Ümit believes life itself is a contradiction and that the world will enter a stage of liberalisation as it happened right after fascism. “This period will go like that for some time, but than it will fail and a better period will arise after this failure. But we cannot leave this happen by itself,” he said. Ümit thinks both in Turkey and in the world, people should work for strengthening democracy, pluralism and struggle against all types of discrimination. “We need to build a culture that comes together under the flag of humanity, one which is both humanist and respectful to nature, one that is democratic, pluralist, and away from authoritarianism,” he explained.

Ümit also talks about the recent events in Turkey, journalists and authors being jailed, others feeling themselves under risk and choosing to live in exile. The author says the following on his sentiments on Turkey:

“When I was 14, when I started to understand things, I became acquainted with politics. For 34 years -  first as a young citizen of Turkey than as a novelist, I have never felt myself free and happy in Turkey. This is a natural consequence of our failure to establish democracy.

Unfortunately, Ahmet Altan was charged with aggravated life imprisonment and sentenced. This is horrible… This is such a heavy penalty… The fact that an author is sentenced to such a heavy penalty, according to me is a source of shame, not for Ahmet Altan but for society as a whole.

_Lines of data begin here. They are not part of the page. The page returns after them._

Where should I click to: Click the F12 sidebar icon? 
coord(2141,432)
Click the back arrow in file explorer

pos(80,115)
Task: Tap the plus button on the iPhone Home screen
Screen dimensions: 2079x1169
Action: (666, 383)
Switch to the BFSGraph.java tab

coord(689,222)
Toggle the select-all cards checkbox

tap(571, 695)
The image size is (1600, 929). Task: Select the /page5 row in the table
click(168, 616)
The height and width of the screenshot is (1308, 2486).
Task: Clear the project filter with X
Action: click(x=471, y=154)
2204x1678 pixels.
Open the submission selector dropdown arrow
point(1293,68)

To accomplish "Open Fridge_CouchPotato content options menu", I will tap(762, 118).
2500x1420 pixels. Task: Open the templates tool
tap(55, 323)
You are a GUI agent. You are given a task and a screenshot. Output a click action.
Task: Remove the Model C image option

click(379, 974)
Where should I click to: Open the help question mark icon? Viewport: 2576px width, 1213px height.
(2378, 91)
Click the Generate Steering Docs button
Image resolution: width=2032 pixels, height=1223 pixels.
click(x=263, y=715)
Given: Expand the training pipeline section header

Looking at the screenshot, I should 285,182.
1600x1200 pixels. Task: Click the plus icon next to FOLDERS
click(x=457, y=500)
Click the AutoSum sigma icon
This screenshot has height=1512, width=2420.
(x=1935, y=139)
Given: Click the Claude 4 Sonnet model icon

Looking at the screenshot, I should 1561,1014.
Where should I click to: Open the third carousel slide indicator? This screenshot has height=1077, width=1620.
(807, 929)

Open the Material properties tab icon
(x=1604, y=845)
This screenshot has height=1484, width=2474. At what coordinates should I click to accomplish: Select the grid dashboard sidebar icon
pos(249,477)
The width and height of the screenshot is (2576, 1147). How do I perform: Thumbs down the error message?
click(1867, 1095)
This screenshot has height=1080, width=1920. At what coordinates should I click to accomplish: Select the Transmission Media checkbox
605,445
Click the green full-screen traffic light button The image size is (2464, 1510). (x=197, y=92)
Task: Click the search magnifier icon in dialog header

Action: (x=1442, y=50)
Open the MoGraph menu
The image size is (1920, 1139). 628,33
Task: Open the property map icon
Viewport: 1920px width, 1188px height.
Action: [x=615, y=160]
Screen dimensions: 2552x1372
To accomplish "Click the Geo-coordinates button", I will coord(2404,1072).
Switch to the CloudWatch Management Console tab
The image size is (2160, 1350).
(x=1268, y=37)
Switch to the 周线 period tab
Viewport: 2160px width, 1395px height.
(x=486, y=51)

I remain worried, like many other authors.

But this is how I see it: I was born in this country, I became an author here and I should remain in this country and experience this process along with everybody else.

This period will end, sooner or later. I will do whatever I can to ensure that this process will transform into democratisation, that everybody living in Turkey become brothers and sisters again, that discrimination ends and people are not 'otherised' because of their political views, religion, language or sex.

I will do this the only way I know best: by writing. I believe in staying in the country and trying to do what you know best and to produce.”